Cecile Ladouceur, PhD (Professor of Psychiatry and Associate Professor of Psychology) – Dr. Ladouceur applies a developmental affective neuroscience approach to understanding how neural systems underlying emotion regulation develop in childhood and adolescence; how altered development of these systems contribute to heightened risk for anxiety and mood disorders; and how to harness normative neurodevelopmental processes and periods of heightened brain plasticity to increase the efficacy of targeted interventions in at-risk youth.

2022 Associate Members

Zachary Freyberg, MD, PhD (Assistant Professor of Psychiatry and Cell Biology) – Dr. Freyberg aims to improve understanding of human disorders of dopaminergic neurotransmission, including addiction, schizophrenia, and Parkinson's disease. 

Judith Morgan, PhD (Associate Professor of Psychiatry and Psychology) – Dr. Morgan’s research examines how early experiences shape neural and social development in children and how these early processes can relate to the onset of clinical disorders during adolescence.
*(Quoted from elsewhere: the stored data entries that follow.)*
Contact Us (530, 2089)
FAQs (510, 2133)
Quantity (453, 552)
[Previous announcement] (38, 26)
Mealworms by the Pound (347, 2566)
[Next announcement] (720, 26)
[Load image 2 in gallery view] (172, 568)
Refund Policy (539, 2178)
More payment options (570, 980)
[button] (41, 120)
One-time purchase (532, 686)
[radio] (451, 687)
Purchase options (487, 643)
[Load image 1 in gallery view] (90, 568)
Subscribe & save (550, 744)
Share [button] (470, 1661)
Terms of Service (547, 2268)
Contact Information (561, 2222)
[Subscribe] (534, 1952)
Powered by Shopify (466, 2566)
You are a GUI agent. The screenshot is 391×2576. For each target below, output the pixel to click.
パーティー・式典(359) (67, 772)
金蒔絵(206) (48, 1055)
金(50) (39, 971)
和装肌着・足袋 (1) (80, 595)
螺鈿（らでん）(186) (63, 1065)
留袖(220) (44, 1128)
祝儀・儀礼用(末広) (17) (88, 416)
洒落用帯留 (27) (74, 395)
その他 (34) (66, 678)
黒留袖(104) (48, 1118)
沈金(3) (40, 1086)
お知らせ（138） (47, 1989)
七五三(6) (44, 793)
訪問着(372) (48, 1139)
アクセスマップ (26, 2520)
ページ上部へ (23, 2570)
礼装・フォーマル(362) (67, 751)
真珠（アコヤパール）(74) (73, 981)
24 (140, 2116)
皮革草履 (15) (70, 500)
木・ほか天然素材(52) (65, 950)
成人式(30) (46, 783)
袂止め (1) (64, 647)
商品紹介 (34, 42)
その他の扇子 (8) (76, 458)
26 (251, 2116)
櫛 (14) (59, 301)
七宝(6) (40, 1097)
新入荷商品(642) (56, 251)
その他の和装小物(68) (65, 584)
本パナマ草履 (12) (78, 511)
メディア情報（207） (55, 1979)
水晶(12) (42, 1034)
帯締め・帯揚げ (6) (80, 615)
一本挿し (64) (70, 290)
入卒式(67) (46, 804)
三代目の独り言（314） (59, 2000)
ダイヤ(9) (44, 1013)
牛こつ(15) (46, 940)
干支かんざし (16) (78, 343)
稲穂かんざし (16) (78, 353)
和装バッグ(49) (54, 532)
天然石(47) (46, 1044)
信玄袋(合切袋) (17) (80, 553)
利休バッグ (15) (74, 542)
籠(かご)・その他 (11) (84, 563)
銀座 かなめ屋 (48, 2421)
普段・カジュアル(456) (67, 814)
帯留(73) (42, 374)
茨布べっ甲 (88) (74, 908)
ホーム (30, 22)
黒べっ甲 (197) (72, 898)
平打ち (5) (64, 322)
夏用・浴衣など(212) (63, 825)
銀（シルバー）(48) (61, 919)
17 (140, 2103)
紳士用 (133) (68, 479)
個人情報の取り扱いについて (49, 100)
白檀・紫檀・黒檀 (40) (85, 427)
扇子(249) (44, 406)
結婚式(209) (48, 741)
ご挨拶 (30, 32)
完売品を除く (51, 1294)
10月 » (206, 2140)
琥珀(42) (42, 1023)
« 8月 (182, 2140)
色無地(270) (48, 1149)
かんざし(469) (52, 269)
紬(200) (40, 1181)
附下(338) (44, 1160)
Within this area, Dr. Morgan focuses on the clinical neuroscience of the intergenerational transmission of depression.

Kymberly Young, PhD (Associate Professor of Psychiatry) – Dr. Young investigates the physiological mechanisms of cognitive and emotional information processing abnormalities in individuals with depression, with a specific focus on using basic science to improve non-pharmacological interventions.

Travel Awards

Samuel Dienel, BS (Graduate Student) – A member of the University of Pittsburgh’s Medical Scientist Training Program, Sam Dienel studies inhibitory GABA neurons in prefrontal cortical microcircuitry in schizophrenia.